嗚咽交じりになんとか言葉を繋ぐ真白の髪を撫で、サラ…とそれを持ち上げた。太陽の光はここまで届いていない。それなのにこんなにも輝いて見えるなんて不思議だ。
「僕は好きだよ、この真っ白な髪」
「うそだ……」
「どうして嘘だって判るの? 確かに真っ黒な髪は真白ちゃんの象徴みたいなものだったけど…、今は、
京楽の手に優しく撫でられ、真白はさらに涙を流した。彼の言った言葉が嘘じゃないと判ったからだ。いや、最初からこの男が自分に嘘なんて吐くはずがない。
そもそも、頭のどこかで判っていたんだ。たかだか髪が真っ白になったくらいで、京楽や浮竹の態度が変わるはずがないと。

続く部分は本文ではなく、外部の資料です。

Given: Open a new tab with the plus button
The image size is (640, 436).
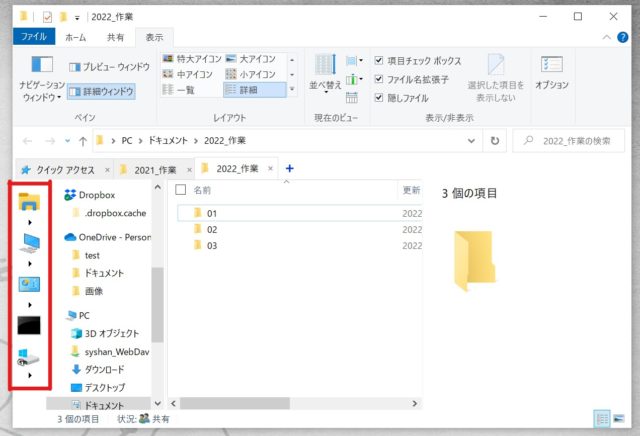Looking at the screenshot, I should [290, 168].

しかし否定してしまった。真っ白になった自分を、真白自身が。
「春水……」
「ん?」
「…ごめん、なさい」
ぐす、と鼻をすすりながら小さく謝った真白に、京楽はようやっと安心した笑顔を浮かべた。腕の力をさらに強め、小さな存在をもう逃さないように抱きとめる。どうやら彼自身もこの百年間、いつも後ろを付いて回っていた真白に距離を置かれて、寂しかったみたいだ。
「いーよ。真白ちゃんの我儘には慣れっこだからねぇ」
「わ、がままって…!」
「あれ? 違った?」
顔を覗き込まれて、たちまち頬を赤く染める真白はハッとして京楽の膝から降りた。衝動のままに彼に飛びついたが、こんな場面をもしも他の隊士にでも見られてみろ、処罰ものだ。
「…じゃ、本当の理由を話してくれるね?」
柔らかくなった空気の中、京楽が当初の目的を口にすると、真白はベッドの上に座って小さく頷いた。彼女は白い病人服の裾をぎゅっと掴み、やがて二人の目が合わさった。